Gamblegrid.id – Dewi Agustiati membuktikan bahwa usaha yang dimulai dari langkah sederhana dapat berkembang hingga ke pasar internasional. Berbekal modal sekitar Rp600 ribu, perempuan berusia 59 tahun tersebut berhasil mengembangkan bisnis batik Garutan melalui merek Kaaseeh Apparel yang kini dikenal hingga Amerika Serikat.
Saat ditemui di kediamannya di kawasan Tanjung Barat, Jakarta Selatan, Dewi menceritakan bahwa motivasi awalnya bukan sekadar membangun bisnis besar. Ia ingin tetap memiliki sumber penghasilan yang dapat menopang kebutuhan hidup ketika memasuki usia lanjut.
Menurutnya, sebagai ibu rumah tangga, ia ingin memiliki kemandirian finansial tanpa sepenuhnya bergantung pada pendapatan suami yang berprofesi sebagai wirausaha dan memiliki penghasilan yang tidak selalu stabil.
Bermula dari Permintaan Keluarga dan Teman di Amerika
Perjalanan bisnis Dewi dimulai ketika beberapa kerabat dan teman yang tinggal di Amerika meminta dikirimkan batik khas Indonesia. Dari permintaan tersebut, ia melihat adanya peluang untuk menjual produk lokal ke pasar luar negeri.

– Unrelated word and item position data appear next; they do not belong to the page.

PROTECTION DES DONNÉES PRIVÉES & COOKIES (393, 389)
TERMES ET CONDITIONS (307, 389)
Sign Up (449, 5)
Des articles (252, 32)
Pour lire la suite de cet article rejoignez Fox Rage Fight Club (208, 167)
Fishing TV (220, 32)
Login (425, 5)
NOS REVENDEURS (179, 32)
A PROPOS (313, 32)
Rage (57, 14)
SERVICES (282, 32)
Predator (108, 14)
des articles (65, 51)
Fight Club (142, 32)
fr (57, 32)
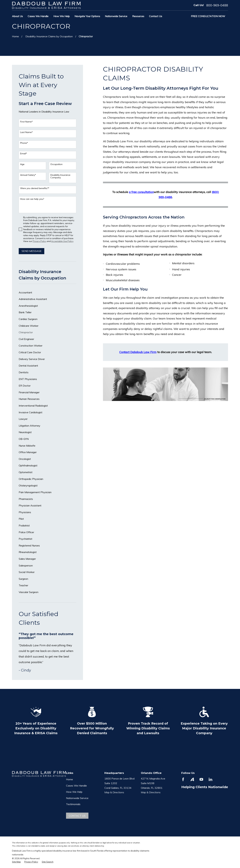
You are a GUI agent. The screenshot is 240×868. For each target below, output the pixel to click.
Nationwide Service (77, 798)
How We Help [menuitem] (62, 16)
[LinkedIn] (210, 779)
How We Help (74, 792)
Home (69, 779)
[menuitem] (47, 292)
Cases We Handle (76, 785)
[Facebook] (183, 779)
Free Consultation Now (208, 16)
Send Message (32, 251)
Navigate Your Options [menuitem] (87, 16)
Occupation (57, 164)
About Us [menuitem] (18, 16)
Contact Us (77, 815)
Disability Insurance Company (60, 176)
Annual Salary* (28, 175)
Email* (24, 154)
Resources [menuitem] (138, 16)
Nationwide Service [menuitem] (116, 16)
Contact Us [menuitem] (156, 16)
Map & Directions (114, 792)
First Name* (26, 122)
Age (22, 164)
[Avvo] (192, 779)
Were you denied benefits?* (35, 188)
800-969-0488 (217, 5)
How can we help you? (32, 199)
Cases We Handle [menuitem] (38, 16)
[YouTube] (201, 779)
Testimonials (73, 804)
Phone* (24, 143)
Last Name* (26, 132)
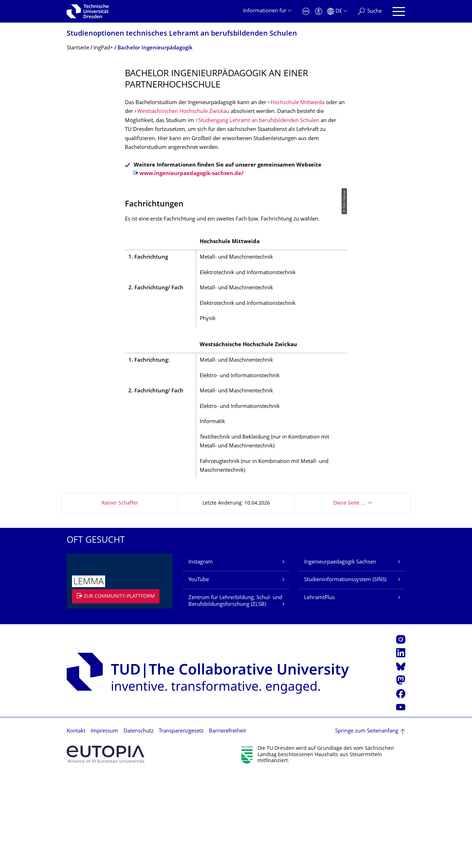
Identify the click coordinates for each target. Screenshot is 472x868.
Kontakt (76, 824)
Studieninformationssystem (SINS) (345, 673)
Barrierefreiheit (227, 824)
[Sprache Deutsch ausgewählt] (337, 11)
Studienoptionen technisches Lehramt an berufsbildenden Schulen (182, 34)
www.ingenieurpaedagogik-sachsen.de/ (191, 174)
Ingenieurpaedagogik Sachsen (340, 655)
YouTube (199, 673)
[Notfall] (306, 11)
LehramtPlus (319, 691)
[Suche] (370, 11)
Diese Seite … (349, 596)
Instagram (200, 655)
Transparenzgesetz (181, 824)
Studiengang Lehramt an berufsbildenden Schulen (259, 121)
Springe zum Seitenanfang (367, 824)
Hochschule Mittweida (297, 103)
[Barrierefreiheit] (319, 11)
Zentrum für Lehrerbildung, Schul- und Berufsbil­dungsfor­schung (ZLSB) (235, 694)
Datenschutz (138, 824)
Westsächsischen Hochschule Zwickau (183, 111)
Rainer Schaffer (120, 596)
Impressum (104, 824)
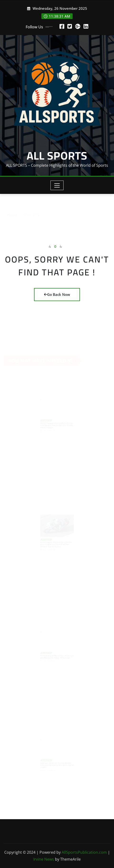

Meski belum memiliki pengalaman di industri fesyen, Dewi memberanikan diri memulai usaha secara bertahap. Ia menjalankan bisnis dari rumah sambil mempelajari karakter pasar yang dituju.
Riset Menjadi Kunci Menembus Pasar Internasional
Dewi menyadari bahwa menjual produk ke luar negeri tidak cukup hanya mengandalkan kualitas batik. Ia melakukan riset dalam waktu yang cukup lama untuk memahami selera konsumen Amerika.
Selama proses tersebut, ia menemukan bahwa tidak semua motif maupun warna batik disukai pembeli di Negeri Paman Sam. Beberapa jenis warna kurang diminati, sementara motif yang terlalu ramai juga tidak selalu mendapat respons positif.
Menyesuaikan Produk dengan Selera Konsumen Amerika
Berbekal hasil riset, Dewi mulai menyesuaikan koleksi batik yang dipasarkan. Ia memilih motif dan kombinasi warna yang lebih sesuai dengan preferensi konsumen Amerika tanpa menghilangkan identitas batik Indonesia.
Pendekatan tersebut menjadi salah satu faktor yang membantu produknya diterima di pasar internasional. Pengalaman itu juga mengajarkan bahwa memahami karakter konsumen merupakan langkah penting bagi pelaku usaha yang ingin menembus pasar ekspor.
Kisah Inspiratif UMKM yang Berani Memulai
Perjalanan Dewi Agustiati menunjukkan bahwa keterbatasan modal bukan penghalang untuk membangun usaha yang sukses. Dengan modal awal hanya Rp600 ribu, keberanian mencoba, konsistensi melakukan riset, serta kemampuan beradaptasi terhadap kebutuhan pasar berhasil mengantarkan batik Garutan menembus pasar Amerika Serikat.
Kisahnya menjadi inspirasi bagi pelaku UMKM bahwa peluang ekspor dapat diraih melalui ketekunan, inovasi, dan pemahaman yang baik terhadap kebutuhan konsumen di pasar global.